About the project
The goal of this project is to develop an interactive learning-from-observation (LfO) system in the service-robot domain so as to empower senior citizens to achieve more and enhance their lives. Currently, many seniors in assisted living facilities would have preferred to remain at their homes. If we can use service robots to assist them, they can stay at home, conduct activities alone and, more importantly, enjoy their lives and achieve more. In order to achieve this goal without increasing too much manpower, we need customized service robots in each home environment. If caregivers or occasionally visiting family members could teach those robots from their demonstrations, we can customize robots’ operations to each home environment. Those robots can work as caregivers’ assistants and relieve caregivers’ workload considerably. Toward this goal, we have been developing an interactive LfO in the service-robot domain, which enables a robot to learn what-to-do and how-to-do from observing human demonstrations at home.
Top-down LfO
There are two approaches in LfO: top-down to utilize some general framework to learn and bottom-up to learn everything from scratch. We have proposed and been developing the top-down approach, of which origin comes from Ikeuchi & Suehiro IEEE TRO 1994. Our approach is based on Minsky’s frame theory (Minsky MIT 1974) that humans recognize the outer world only through some pre-defined frames. Thus, our top-down approach is divided into three modes: design, teaching, and execution. The design mode prepares a domain-specific task-model library, a collection of frames of possible tasks necessary-and-sufficiently covering each domain such as machine assembly and rope-typing. The teaching mode observes human demonstrations and identifies which task, what-to-do, reasonably describes the current human performance demonstrated. Then, it fills skill slots of the corresponding task model, where-to-do, to completely describe the performance. Examples of these skill slots are human postures and grasping strategies. In the mapping mode, task models are converted into a sequence of skill agents, which knows how-to-do such actions while taking into account the constraints of each robot hardware.
Our technologies
Multi-modal learning. For a better understanding of human demonstration, we introduce multi-modal (verbal and visual) learning. Verbal instructions provide the overall task flow as well as where the system should pay attention (i.e., focus-of-attention), while visual information provides the how-to-do such as human postures and grasping strategies. The system can also request the demonstrator to repeat some unclear points.

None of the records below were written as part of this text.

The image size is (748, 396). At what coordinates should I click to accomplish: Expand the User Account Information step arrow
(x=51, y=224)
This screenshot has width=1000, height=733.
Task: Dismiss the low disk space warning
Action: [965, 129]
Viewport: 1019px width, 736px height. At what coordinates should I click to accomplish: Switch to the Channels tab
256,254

Common-sense awareness. Human demonstration contains a variety of implicit skills. e.g., grasp type and body postures for efficient task operation. These skills are not taught explicitly because they are common sense to many demonstrators. We have identified a set of skill slots that are implicit but critical to task execution and defined them as top-down knowledge. These slots are recognized from the demonstration, allowing for robust LfO.

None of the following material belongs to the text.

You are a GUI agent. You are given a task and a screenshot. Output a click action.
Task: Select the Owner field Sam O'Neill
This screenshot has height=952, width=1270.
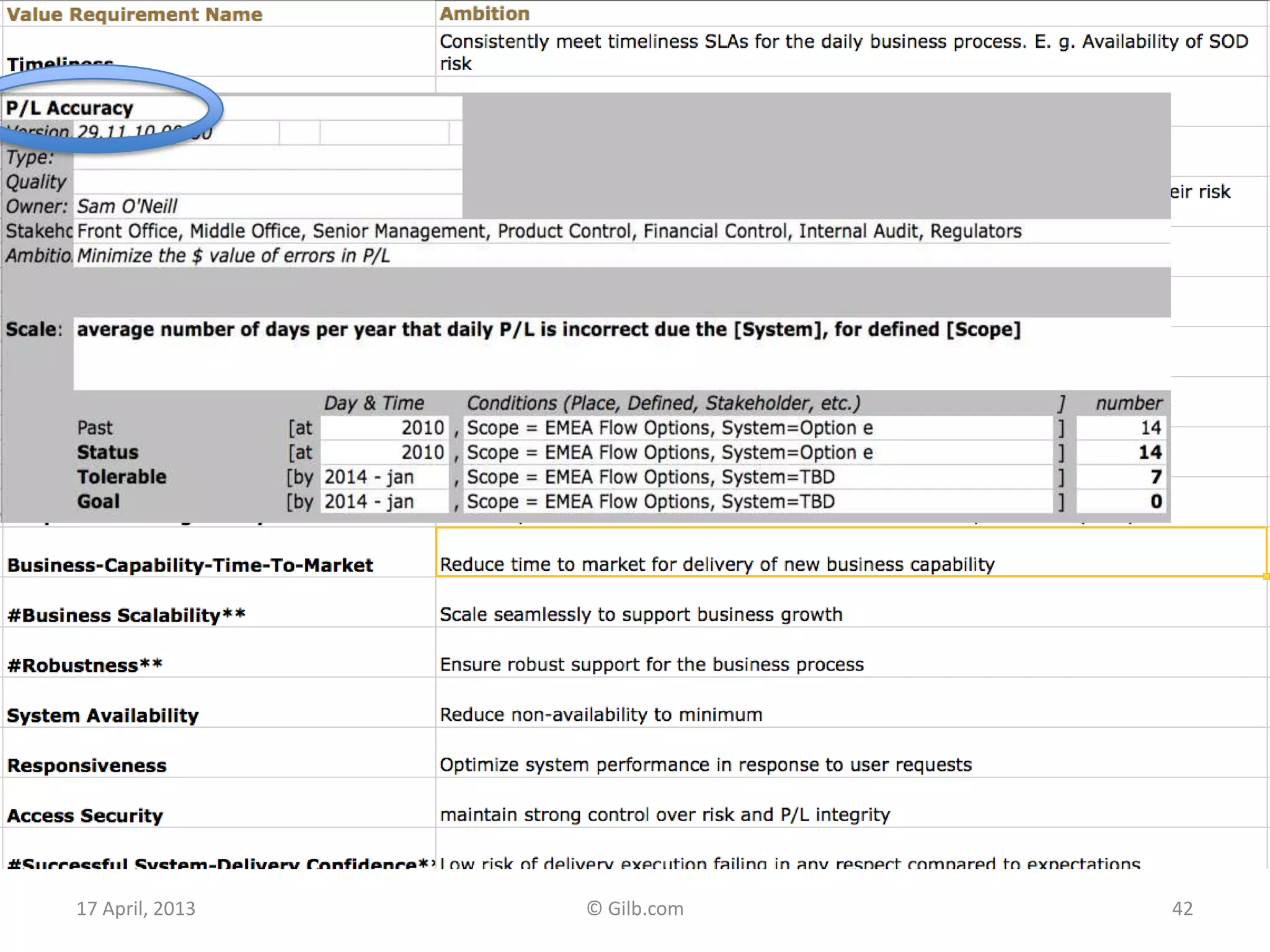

A task-model compiler combined with and a bottom-up self-skill-refinement pipeline. For a robust robot execution, we integrate a task-model compiler and a bottom-up self-skill-refinement pipeline using reinforcement learning. The task-model compiler converts task models into robot commands considering its hardware specifications. Then, these initial commands are refined through reinforcement learning to achieve a precise execution of all tasks without robot-dependent hard coding.